Recognize that DAGs represent assumptions rather than discoveries. They make existing causal beliefs explicit and analyzable but cannot prove causal relationships from observational data alone. The value lies in clarifying what we must believe to interpret estimates causally, not in providing definitive causal proofs.

13.8 Conclusion: DAGs as Foundation for Rigorous Causal Inference

Directed acyclic graphs transform causal inference from an informal exercise relying on unstated assumptions to a transparent analytical framework where causal claims rest on explicit, evaluable foundations. By forcing researchers to articulate their beliefs about underlying causal structure before analyzing data, DAGs prevent ad-hoc adjustments that capitalize on spurious patterns while providing clear guidance about which variables require measurement and control for valid causal inference.

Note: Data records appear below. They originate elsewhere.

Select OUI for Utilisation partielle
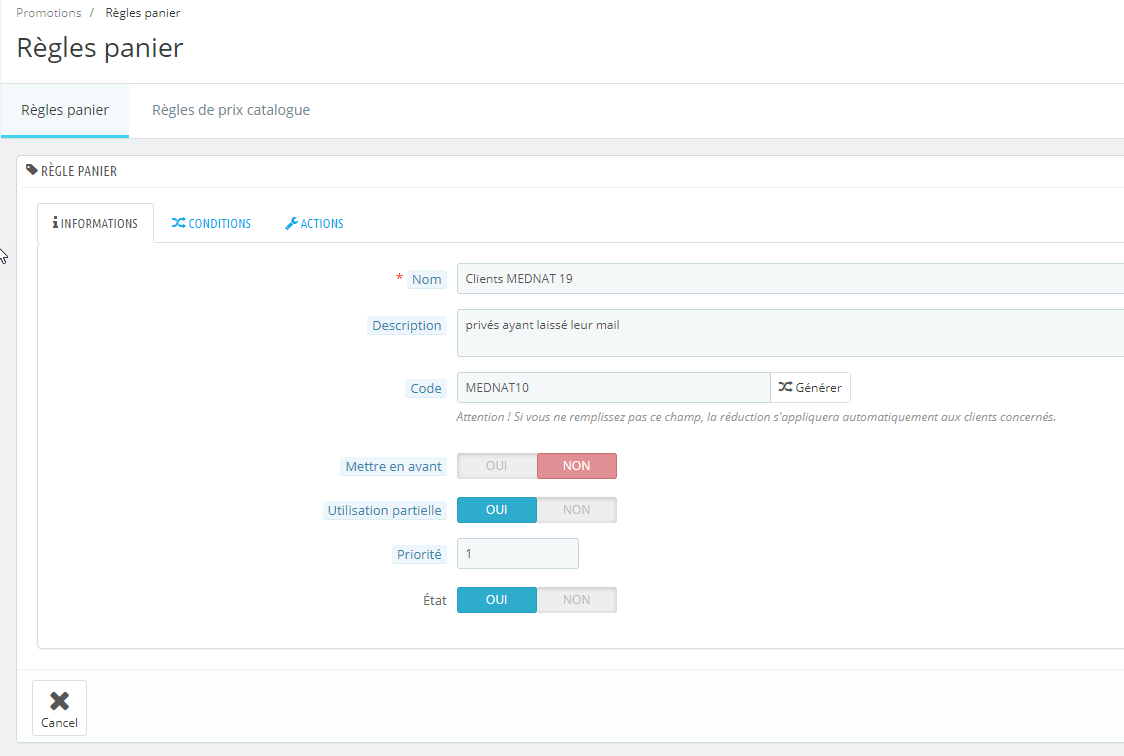The image size is (1124, 756). tap(497, 509)
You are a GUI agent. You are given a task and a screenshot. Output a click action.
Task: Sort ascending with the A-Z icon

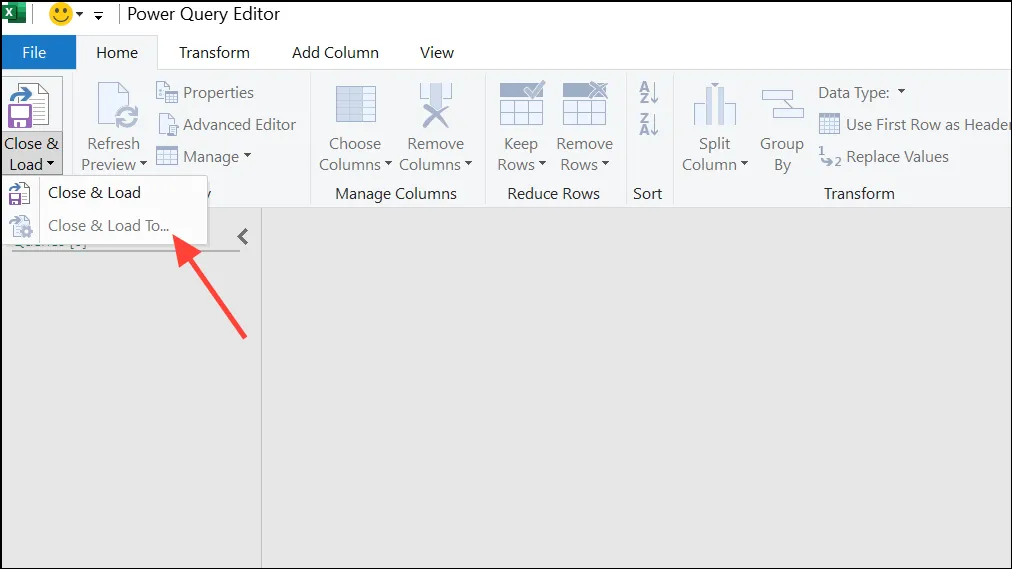(649, 92)
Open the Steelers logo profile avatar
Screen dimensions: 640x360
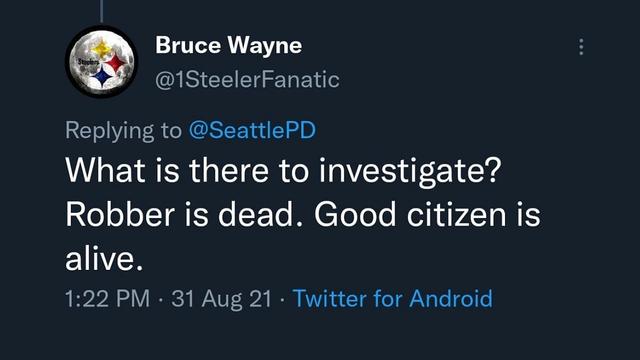click(x=102, y=62)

The healthcare applications we examined demonstrate DAGs’ practical value for study design and analysis. In the statin-mortality example, DAG analysis revealed why naive comparisons produce misleading conclusions, identified the minimal set of variables requiring adjustment, and explained why over-adjustment creates new biases. These insights directly inform both the design of new studies and the analysis of existing data, improving the reliability of causal claims that guide clinical decisions and health policy.

The integration with modern statistical software through dagitty and ggdag makes rigorous DAG analysis accessible to applied researchers without requiring deep mathematical expertise. These tools automate the identification of adjustment sets, generate testable implications, and produce publication-ready visualizations that communicate causal assumptions effectively to diverse audiences including clinicians, policymakers, and journal reviewers.

Perhaps most importantly, DAGs provide intellectual humility about causal claims by making assumptions visible and testable. When we explicitly acknowledge that causal conclusions depend on unmeasured confounding being weak or that certain causal pathways exist or don’t exist, we invite critical evaluation and sensitivity analysis rather than presenting spurious certainty. This transparency strengthens rather than weakens causal inference by focusing debate on substantive questions about causal structure rather than technical details of statistical methods.

The future of healthcare research increasingly demands rigorous causal inference as we move from describing associations to recommending interventions. DAGs provide essential infrastructure for this transition, enabling researchers to design studies that credibly identify causal effects, analyze data in ways that respect underlying causal structure, and communicate findings with appropriate nuance about what we can and cannot conclude from available evidence. For researchers committed to generating actionable causal knowledge that improves patient care and population health, DAGs represent not an optional technical tool but a fundamental requirement for rigorous causal reasoning.